On the record — Laconia

Things That Don't Make Sense About Venture

A few months ago, Leah Fessler published an excellent blog on things that don’t make sense about venture capital. It inspired me to finally jot down some of my own thoughts on a few of the absurdities of this asset class that I’ve been grappling with for years. Frankly, I have a very long list, starting with the structural barriers to venture investing.

Let’s start with the VC GP perspective. If you are a new GP trying to raise a modest $20 million fund for seed/pre-seed investments, especially for a first-time fund, you will most likely find that the conventional paths to raising such a fund are not as straightforward as they appear. Assuming you do not have an anchor LP who’s open to committing a meaningful chunk of the capital for the fund, you will likely try to raise from either institutions or high net worth individuals.
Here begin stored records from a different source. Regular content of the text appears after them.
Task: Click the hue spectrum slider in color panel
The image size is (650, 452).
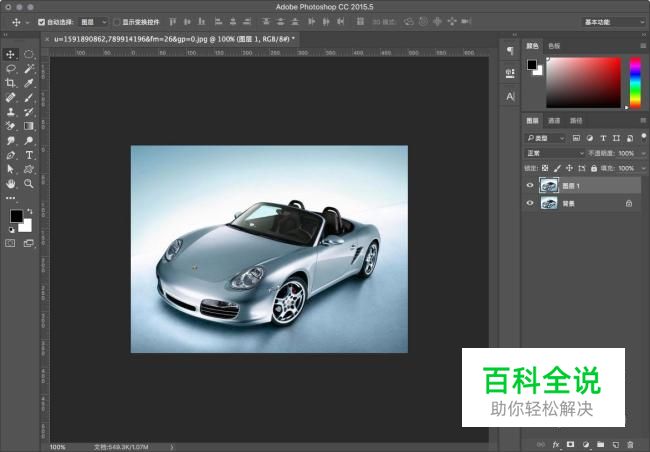Action: tap(634, 80)
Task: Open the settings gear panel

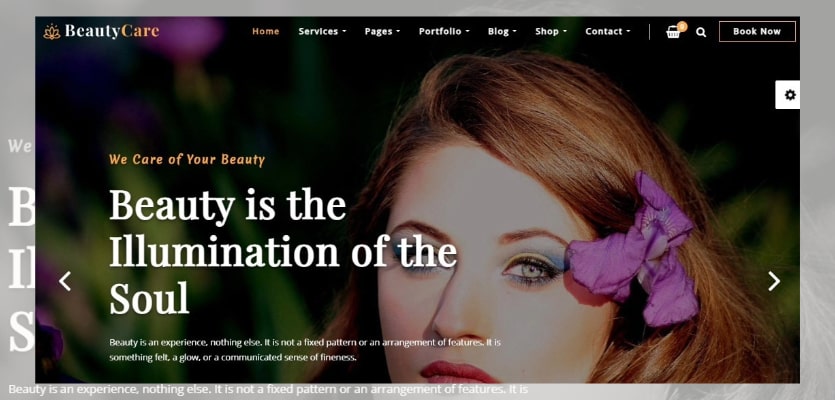Action: pyautogui.click(x=790, y=95)
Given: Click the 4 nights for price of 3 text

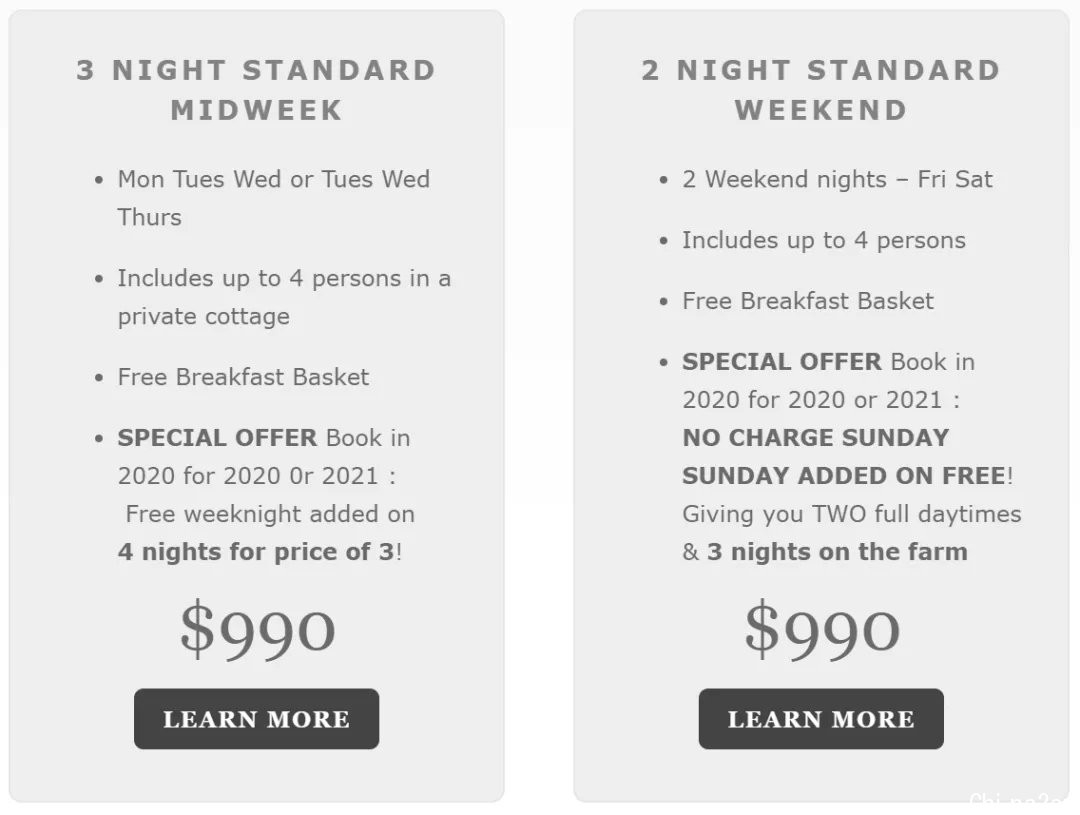Looking at the screenshot, I should click(x=256, y=552).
So you start with institutions. You quickly find out that the majority of institutional LPs (pensions, endowments, foundations, large fund-of-funds, etc.) write minimum checks of $5M - $50M and typically have concentration criteria that preclude them from funding more than 10% of the total fund size. Womp womp. Non-starter for your $20M fund.

Next up: high net worth individuals. You might think, alright, $20 million is a speck of dust within the broader asset management industry, surely I can convince 200-300 people to write checks of $50,000 - $100,000! 

Sadly, out of luck again. The driving constraints have way too many caveats and nuances to fit into this blog (I recommend Chris Harvey’s explanation here if you really want to nerd out), but the bottom line is, you most likely won’t be able to accept investments from more than 99 LPs per fund as per regulatory limitations without some major structural gymnastics. 

So … you can’t access the trillions of dollars of institutional capital that are allegedly being invested into venture, and you can’t raise from the long tail of high-earning/“rich but not THAT rich” investors. You somehow need to raise $20 million with checks averaging $200,000. For reference, anyone rationally writing a $200,000 check into a single venture fund likely has a net worth of over $10 million. And you need to close 99 of these? 😳 

Next time you hear someone bemoaning the lack of diversity in venture and startups, think about these realities:

  • At risk of stating the obvious, the barrier to entry for new GPs, especially those without prior “top tier venture” experience, is nearly insurmountable and heavily skewed toward those who are already wealthy or have close personal proximity to wealth.

  • The barrier to entry for LPs who are interested in writing checks into venture funds is similarly high. Even people who are willing to make six-figure investments into risky, highly illiquid assets in order to fund innovation are likely to learn that their money is not good here. This barrier not only limits wealth creation but also sustains the homogeneity of decision-makers and influencers within the venture ecosystem, starting at the top of the capital stack.

  • Before we break out the world’s tiniest violin for all the aggrieved VC GPs and LPs, let’s talk about the biggest loss incurred: the perpetual dearth of capital dedicated to pre-seed/seed-stage companies. Over time, the few funds that manage to get off the ground & see early signs of success with a micro fund focused on seed investing almost invariably expand into significantly larger fund sizes (and, all too often, larger investment round sizes) in order to access & deploy an institutional capital base. And the earliest stage founders seeking a few hundred grand to a few million dollars? They remain chronically underserved.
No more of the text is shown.